● YOUR TASK
Restate word for word the lines of the material below, from the line with "You are a GUI" to the line with "Task: Click the", both lines included, and no others.

● DATA SECTION
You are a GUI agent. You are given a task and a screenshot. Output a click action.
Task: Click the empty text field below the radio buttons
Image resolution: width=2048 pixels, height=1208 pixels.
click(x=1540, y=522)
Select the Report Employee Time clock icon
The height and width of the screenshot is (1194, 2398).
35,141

--

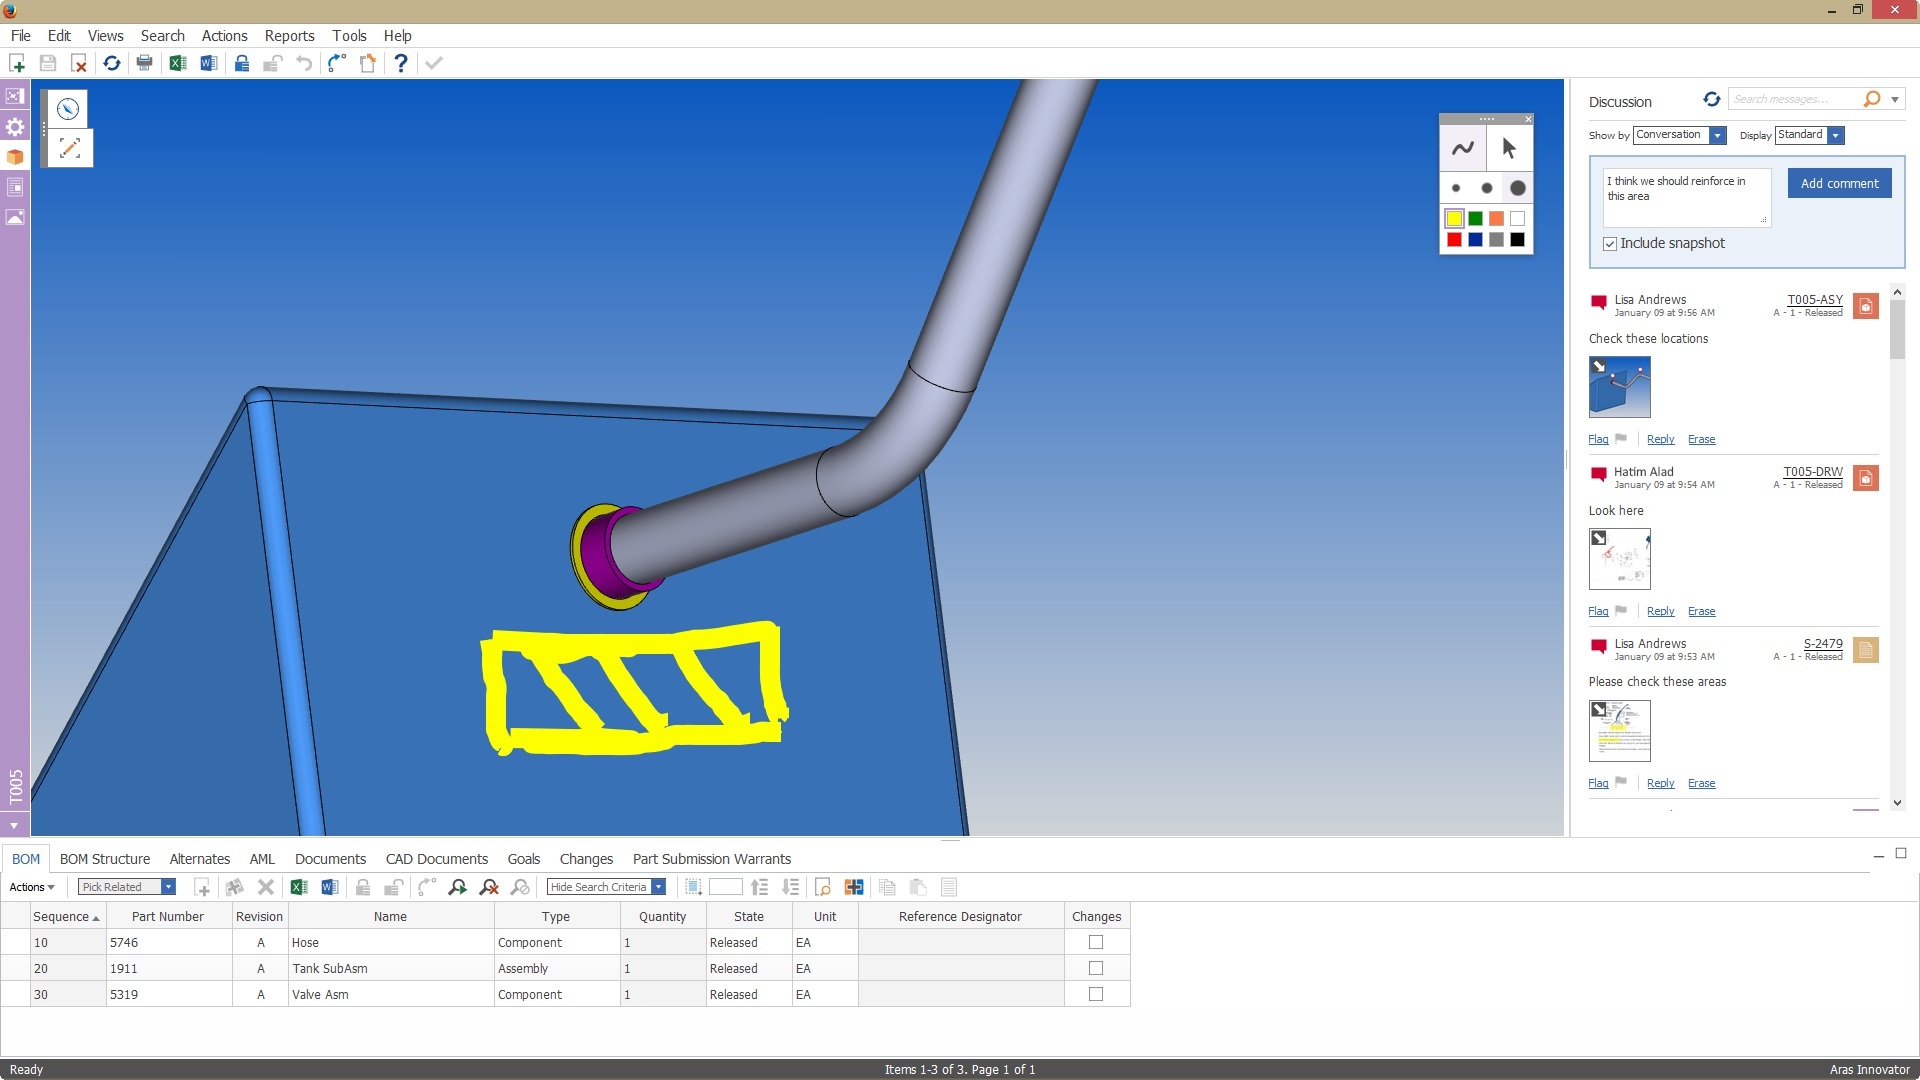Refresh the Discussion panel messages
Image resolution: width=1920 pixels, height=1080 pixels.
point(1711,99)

● ANSWER SPACE
You are a GUI agent. You are given a task and a screenshot. Output a click action.
Task: Click the empty text field below the radio buttons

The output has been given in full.